#### [Source data]
________________________________________

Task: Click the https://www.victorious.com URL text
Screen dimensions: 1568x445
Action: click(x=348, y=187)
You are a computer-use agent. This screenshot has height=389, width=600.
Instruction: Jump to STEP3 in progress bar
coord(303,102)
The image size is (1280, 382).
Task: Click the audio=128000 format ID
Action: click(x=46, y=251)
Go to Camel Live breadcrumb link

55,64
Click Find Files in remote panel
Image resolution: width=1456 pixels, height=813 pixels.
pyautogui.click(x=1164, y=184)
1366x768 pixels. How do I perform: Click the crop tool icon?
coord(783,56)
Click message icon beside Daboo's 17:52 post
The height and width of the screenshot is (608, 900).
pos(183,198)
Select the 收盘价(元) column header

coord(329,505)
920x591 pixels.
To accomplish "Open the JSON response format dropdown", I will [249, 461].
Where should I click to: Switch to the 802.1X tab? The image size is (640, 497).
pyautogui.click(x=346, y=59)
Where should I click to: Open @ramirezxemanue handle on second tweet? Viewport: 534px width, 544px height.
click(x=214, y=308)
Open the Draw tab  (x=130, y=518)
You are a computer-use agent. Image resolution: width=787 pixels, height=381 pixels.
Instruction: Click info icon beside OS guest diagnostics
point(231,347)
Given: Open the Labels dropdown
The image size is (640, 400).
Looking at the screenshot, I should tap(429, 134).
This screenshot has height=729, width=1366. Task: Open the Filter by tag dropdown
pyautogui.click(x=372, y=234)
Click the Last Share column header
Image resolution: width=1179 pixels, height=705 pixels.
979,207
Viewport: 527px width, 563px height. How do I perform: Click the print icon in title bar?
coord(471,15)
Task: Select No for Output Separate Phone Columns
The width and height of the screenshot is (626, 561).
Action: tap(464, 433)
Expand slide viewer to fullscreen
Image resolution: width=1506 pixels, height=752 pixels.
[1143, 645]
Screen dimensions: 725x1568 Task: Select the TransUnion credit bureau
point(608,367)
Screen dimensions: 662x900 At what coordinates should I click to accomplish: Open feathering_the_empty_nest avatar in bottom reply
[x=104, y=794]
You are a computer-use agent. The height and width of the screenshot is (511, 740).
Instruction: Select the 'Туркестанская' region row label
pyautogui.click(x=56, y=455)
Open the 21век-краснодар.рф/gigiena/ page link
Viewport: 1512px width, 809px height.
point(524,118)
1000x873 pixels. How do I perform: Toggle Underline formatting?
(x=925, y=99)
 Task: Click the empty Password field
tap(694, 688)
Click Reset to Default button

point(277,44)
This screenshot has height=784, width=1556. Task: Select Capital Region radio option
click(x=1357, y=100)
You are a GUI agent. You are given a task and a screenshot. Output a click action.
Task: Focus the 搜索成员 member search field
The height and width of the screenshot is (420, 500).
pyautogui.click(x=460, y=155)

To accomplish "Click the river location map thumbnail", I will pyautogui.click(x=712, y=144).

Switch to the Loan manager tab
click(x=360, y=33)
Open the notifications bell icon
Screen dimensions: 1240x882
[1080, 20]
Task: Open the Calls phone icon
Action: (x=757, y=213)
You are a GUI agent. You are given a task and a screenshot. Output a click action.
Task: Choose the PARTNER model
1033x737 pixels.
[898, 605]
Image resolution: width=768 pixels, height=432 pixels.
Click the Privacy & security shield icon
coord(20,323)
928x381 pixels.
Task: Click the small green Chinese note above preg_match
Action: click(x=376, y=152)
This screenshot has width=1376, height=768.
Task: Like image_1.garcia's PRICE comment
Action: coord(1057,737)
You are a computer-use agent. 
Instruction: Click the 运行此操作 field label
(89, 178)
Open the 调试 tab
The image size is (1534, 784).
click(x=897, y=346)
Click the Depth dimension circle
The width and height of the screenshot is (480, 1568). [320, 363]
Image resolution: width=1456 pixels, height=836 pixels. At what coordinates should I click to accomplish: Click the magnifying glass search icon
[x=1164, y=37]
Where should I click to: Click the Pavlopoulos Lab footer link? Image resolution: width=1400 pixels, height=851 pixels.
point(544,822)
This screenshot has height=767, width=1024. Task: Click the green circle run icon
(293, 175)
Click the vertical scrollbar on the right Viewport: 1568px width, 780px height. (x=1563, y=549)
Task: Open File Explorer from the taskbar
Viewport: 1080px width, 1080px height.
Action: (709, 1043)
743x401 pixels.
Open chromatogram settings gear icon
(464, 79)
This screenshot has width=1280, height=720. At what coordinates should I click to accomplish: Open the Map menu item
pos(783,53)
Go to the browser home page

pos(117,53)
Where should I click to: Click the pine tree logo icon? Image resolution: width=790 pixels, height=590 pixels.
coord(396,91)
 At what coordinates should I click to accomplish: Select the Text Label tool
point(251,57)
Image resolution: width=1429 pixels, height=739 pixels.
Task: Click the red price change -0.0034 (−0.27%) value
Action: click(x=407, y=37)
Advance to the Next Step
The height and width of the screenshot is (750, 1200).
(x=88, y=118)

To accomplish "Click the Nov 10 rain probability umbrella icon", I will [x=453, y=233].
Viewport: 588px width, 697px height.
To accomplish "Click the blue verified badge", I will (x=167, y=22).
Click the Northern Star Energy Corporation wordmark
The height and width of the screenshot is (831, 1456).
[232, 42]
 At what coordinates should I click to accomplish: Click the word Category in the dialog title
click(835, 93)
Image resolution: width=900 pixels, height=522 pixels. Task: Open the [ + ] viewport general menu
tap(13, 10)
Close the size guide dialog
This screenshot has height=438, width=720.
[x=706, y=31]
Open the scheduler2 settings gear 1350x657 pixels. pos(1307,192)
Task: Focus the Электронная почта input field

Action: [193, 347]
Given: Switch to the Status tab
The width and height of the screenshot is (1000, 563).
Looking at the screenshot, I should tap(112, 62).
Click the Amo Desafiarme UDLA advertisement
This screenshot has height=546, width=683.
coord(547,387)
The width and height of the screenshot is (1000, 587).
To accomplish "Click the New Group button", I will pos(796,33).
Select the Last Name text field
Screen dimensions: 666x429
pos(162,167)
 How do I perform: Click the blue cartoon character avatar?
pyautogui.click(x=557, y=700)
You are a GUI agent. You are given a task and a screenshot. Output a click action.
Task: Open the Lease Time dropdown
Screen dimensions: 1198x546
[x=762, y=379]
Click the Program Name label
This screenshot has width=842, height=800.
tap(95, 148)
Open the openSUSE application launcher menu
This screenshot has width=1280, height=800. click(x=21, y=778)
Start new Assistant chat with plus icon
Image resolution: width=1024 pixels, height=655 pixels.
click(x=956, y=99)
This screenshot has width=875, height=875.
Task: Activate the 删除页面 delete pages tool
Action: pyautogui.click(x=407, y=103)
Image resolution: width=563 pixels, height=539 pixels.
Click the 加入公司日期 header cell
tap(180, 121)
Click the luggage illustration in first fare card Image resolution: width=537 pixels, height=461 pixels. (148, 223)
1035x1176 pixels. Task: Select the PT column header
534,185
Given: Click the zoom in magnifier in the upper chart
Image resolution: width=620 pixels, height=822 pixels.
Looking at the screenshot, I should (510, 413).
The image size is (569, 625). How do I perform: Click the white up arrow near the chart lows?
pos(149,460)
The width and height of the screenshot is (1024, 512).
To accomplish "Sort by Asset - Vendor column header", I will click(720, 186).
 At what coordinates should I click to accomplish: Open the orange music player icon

________________________________________

#### [Directions]
Scan the entries above for the word "computer", then copy every line in which it occurs.

#### [Exercise solution]
You are a computer-use agent. This screenshot has height=389, width=600.
You are a computer-use agent. Image resolution: width=787 pixels, height=381 pixels.
You are a computer-use agent. The height and width of the screenshot is (511, 740).
You are a computer-use agent. 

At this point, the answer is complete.